> **Instructions to follow**
Transcribe every line of the material below verbatim, omitting the pictures.

> **Data to process**
++++
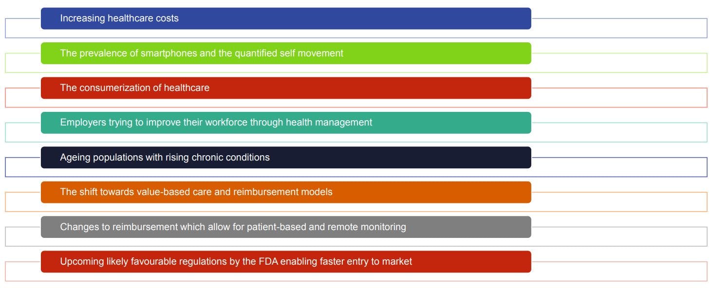Viewport: 712px width, 288px height.
Task: Click green outlined box right of smartphones bar
Action: 619,63
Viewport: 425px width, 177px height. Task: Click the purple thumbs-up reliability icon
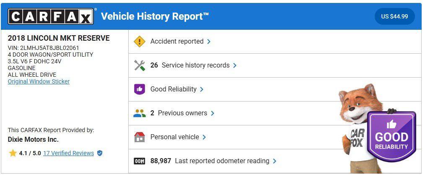(x=139, y=89)
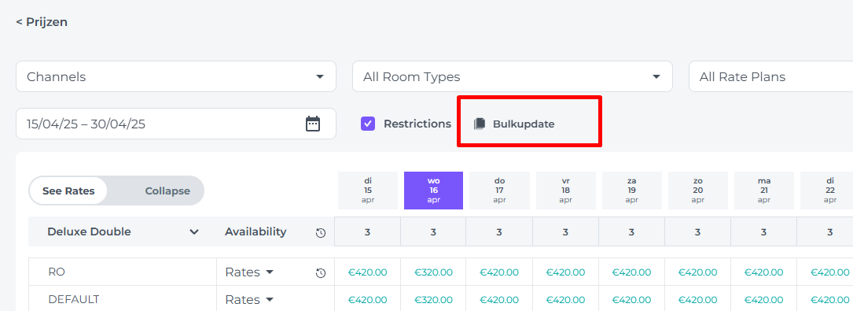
++++
> **Written response**
Viewport: 712px width, 288px height.
Task: Click green outlined box right of smartphones bar
Action: 619,63
Viewport: 425px width, 177px height. Task: Click the purple thumbs-up reliability icon
(x=139, y=89)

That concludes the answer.